Extracted data entries
Segment Open

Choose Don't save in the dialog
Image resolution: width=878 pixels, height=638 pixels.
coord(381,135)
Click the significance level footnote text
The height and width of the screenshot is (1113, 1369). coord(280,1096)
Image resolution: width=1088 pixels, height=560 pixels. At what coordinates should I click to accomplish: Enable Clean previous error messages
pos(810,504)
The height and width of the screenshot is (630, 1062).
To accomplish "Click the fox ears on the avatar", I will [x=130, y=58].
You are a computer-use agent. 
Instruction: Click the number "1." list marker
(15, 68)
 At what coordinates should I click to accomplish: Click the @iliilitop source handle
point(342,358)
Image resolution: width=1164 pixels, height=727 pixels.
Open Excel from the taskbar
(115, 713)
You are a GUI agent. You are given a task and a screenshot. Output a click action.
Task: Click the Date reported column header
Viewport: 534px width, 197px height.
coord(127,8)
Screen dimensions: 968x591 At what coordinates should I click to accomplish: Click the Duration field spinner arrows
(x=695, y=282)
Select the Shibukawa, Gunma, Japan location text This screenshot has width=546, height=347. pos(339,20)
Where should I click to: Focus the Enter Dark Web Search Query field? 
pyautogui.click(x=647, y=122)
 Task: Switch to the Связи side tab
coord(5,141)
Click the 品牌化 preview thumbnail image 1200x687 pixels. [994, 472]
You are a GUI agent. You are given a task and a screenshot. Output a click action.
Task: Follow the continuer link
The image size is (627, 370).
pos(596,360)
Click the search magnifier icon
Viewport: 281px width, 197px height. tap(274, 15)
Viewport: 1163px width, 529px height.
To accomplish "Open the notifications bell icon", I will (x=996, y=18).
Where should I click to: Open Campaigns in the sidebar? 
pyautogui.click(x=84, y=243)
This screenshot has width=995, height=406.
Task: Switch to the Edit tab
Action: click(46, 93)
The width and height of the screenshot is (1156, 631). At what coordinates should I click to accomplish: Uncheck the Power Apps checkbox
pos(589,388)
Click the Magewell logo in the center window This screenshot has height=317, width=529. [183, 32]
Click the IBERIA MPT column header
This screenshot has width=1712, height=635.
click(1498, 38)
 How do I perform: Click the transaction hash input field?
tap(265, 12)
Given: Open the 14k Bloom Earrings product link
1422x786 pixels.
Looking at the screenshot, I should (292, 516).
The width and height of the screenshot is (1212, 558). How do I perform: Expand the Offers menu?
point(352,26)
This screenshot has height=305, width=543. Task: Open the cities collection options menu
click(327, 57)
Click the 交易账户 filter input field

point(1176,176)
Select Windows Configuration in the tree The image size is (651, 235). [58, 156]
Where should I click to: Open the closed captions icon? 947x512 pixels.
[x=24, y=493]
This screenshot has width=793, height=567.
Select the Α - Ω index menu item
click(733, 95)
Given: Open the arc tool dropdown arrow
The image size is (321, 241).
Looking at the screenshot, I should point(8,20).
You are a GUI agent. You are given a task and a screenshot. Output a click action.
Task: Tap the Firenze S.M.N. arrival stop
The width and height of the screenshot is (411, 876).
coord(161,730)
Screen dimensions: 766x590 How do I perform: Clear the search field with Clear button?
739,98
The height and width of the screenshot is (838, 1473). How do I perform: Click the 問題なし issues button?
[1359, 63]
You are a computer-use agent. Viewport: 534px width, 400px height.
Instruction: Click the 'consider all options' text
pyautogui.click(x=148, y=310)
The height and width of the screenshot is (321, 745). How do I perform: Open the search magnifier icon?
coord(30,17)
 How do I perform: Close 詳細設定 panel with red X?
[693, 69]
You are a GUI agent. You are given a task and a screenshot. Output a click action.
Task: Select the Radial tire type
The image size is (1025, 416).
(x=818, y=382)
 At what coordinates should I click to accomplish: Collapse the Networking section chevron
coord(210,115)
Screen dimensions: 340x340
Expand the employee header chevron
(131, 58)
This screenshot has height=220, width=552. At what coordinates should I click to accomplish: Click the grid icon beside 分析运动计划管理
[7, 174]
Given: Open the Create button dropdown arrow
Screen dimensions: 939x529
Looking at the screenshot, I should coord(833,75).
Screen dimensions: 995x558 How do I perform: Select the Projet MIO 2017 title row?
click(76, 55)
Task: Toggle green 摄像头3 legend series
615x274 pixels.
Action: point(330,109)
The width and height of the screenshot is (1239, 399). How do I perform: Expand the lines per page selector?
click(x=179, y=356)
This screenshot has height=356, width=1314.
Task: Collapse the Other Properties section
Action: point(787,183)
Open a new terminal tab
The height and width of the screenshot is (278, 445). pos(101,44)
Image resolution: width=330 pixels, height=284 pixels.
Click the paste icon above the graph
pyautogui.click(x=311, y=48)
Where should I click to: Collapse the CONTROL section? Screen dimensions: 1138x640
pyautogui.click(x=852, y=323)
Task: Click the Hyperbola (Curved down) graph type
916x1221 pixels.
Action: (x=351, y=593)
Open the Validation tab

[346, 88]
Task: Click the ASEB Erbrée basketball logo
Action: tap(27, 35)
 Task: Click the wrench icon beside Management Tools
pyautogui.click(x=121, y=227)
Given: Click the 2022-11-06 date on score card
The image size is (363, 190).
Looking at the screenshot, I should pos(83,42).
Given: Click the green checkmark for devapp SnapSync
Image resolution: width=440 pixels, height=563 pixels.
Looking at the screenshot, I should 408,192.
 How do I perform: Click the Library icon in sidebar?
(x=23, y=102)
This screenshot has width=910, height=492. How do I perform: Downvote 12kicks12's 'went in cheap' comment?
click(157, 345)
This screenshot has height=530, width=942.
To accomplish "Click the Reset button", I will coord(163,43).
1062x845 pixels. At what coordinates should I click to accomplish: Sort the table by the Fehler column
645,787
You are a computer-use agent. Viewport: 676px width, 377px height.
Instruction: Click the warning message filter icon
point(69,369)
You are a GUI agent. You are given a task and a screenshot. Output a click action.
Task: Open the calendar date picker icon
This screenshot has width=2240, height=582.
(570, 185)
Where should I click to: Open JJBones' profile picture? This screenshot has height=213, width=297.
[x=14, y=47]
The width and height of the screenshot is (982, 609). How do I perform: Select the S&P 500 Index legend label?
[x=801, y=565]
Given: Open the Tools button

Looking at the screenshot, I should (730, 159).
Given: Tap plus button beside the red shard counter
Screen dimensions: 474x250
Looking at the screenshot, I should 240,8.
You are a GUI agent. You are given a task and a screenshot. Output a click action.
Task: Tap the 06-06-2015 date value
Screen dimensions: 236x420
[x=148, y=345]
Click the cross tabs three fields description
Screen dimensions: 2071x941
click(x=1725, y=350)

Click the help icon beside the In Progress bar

Segment Closed

§ **Work instructions**
Return only the lines of the records in which the string "computer" appears.

§ **Reply to the task**
You are a computer-use agent. 
You are a computer-use agent. Viewport: 534px width, 400px height.
You are a computer-use agent. Viewport: 676px width, 377px height.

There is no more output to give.